Global cities: prosperity to parity | University of Oxford

Global cities: prosperity to parity

"Huge cities mean prosperity – but also inequality as many who contribute to overall productivity go unrewarded", writes Professor Paul Collier.

SeattleA city is an engine of prosperity. By connecting firms to workers, customers and suppliers, it enables them to reap the gains from scale and specialisation, making workers more productive. In a megacity like London, this productivity gain is massive. The capital provides extraordinary connectivity because of its high density and good public transport.

Nationally, it is the node for rail and motorway routes; internationally, it has airports and the Channel Tunnel linking it to the continent.

However, unless taxation offsets it, a megacity is also a powerful engine of inequality, as the OECD warned in October. The case for taxation is not based on the intrinsic benefits of greater equity but because only part of the top incomes in a megacity are down to effort and skill. The rest is attributable to everyone who contributes to the agglomeration but go unrewarded. This unfair outcome is the result of two distinct processes.

The first is pretty simple: as the city grows, the people who own land make capital gains. Since locating in a city enables firms and workers to be more productive, land in cities becomes much more valuable than that elsewhere. As London developed, the Duke of Westminster became the richest man in Britain because he had inherited a tract of land in the centre. The owners of urban land do not need to do anything to become rich. Their wealth is not due to their activity, but to the activities of firms and workers around them: economists term this a “rent”. Since it is not a return for skill or effort, it is straightforwardly “undeserved”. London abounds in undeserving rich because governments have been slow to use the tax system to capture the appreciation in land values for the rest of us.

The other is subtle: the scope for productivity gains is much greater for high-skilled than low-skilled workers. Specialisation means people can develop distinct skills that make them valuable when they are connected with other specialists. Street sweepers in London will earn just enough more than those in a small town to compensate for the higher cost of living but someone with the brains and patience to have fathomed the intricacies of finance will be hugely valuable in the City of London, so will earn a fortune. This reflects their high productivity.

However, this high productivity is a result of not just their own efforts but also what London offers to financial firms. Its high connectivity, central time zone between New York and Hong Kong and cluster of financial firms, plus the trustworthiness of English law, make finance workers much more productive in the capital than elsewhere. Their high income is therefore not due solely to their skills and efforts.

Since high-skill activities do not need much land, the rent on land used by high-skilled workers is set by humbler activities, where the productivity premium on a London location is much lower. So the bulk of the super-returns from a London location accrue, by default, to high-skilled workers.
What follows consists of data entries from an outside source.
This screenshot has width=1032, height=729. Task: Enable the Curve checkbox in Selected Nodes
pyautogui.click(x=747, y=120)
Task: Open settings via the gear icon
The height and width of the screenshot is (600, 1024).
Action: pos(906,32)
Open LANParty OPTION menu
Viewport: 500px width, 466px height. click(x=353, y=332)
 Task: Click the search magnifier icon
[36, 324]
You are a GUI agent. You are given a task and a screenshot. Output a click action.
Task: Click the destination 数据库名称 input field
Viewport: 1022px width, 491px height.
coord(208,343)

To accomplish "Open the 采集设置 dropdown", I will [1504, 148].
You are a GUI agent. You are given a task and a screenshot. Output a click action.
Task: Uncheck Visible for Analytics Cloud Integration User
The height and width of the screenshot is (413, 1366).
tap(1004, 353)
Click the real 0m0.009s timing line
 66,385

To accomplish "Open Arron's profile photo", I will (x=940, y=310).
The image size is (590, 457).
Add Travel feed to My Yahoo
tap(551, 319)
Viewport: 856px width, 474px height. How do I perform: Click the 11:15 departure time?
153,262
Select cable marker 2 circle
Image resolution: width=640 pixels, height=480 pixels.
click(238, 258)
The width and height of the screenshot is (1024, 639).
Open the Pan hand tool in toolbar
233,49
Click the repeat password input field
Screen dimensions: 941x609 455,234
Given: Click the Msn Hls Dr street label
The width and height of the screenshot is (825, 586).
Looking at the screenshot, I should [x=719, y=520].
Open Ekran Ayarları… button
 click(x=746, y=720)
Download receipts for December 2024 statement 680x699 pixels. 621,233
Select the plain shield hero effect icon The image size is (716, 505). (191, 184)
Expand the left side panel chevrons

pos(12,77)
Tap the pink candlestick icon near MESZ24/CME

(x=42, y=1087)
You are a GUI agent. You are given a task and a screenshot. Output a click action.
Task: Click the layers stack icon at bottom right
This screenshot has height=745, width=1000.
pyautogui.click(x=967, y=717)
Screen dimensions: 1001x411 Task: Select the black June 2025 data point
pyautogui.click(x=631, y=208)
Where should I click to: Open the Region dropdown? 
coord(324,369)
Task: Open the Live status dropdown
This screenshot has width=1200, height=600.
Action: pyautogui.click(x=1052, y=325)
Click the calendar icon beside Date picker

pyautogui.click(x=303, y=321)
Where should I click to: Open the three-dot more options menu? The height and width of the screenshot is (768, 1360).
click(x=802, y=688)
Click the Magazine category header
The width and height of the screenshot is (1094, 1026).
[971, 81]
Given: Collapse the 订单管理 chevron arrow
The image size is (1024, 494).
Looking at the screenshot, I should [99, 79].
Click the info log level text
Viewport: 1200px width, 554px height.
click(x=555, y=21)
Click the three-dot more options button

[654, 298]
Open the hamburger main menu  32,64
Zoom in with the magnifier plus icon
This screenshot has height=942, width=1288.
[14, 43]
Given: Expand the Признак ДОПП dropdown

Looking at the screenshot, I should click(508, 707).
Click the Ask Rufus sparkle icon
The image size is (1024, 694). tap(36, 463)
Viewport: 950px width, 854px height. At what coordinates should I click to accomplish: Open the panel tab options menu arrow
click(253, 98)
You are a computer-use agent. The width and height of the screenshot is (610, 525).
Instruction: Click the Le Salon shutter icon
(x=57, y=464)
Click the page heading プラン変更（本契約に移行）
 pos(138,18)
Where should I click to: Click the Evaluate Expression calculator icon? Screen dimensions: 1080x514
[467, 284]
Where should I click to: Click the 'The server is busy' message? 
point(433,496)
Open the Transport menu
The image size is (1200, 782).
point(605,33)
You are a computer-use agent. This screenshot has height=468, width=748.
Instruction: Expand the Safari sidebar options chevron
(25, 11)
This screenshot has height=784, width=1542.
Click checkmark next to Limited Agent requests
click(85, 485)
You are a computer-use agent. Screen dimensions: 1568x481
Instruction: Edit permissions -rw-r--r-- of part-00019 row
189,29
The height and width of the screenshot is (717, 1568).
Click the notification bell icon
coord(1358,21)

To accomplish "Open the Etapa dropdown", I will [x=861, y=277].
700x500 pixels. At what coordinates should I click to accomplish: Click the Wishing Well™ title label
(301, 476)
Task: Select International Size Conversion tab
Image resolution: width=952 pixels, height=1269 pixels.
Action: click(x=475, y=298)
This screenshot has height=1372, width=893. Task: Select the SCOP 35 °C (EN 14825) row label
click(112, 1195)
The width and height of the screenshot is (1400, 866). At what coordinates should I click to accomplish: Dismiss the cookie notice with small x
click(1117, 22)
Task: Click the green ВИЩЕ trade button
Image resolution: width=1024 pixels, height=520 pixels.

They appear to earn all their high income, so regard themselves as the “deserving rich”, even though much of their income is due to what London offers. These benefits should accrue more widely; super-productive workers are less deserving than they seem.

Governments have been very slow to capture these rents through tax: London earners on £1m have a lower marginal tax rate than those elsewhere with an income of £100k.
This economic analysis of urban inequality makes a strong case for targeting taxation on the undeserving rich in megacities. It is not driven by envy nor does it apply indiscriminately.

Exceptional people who earn fortunes through their ingenious enterprise – not their valuable location – are the deserving rich.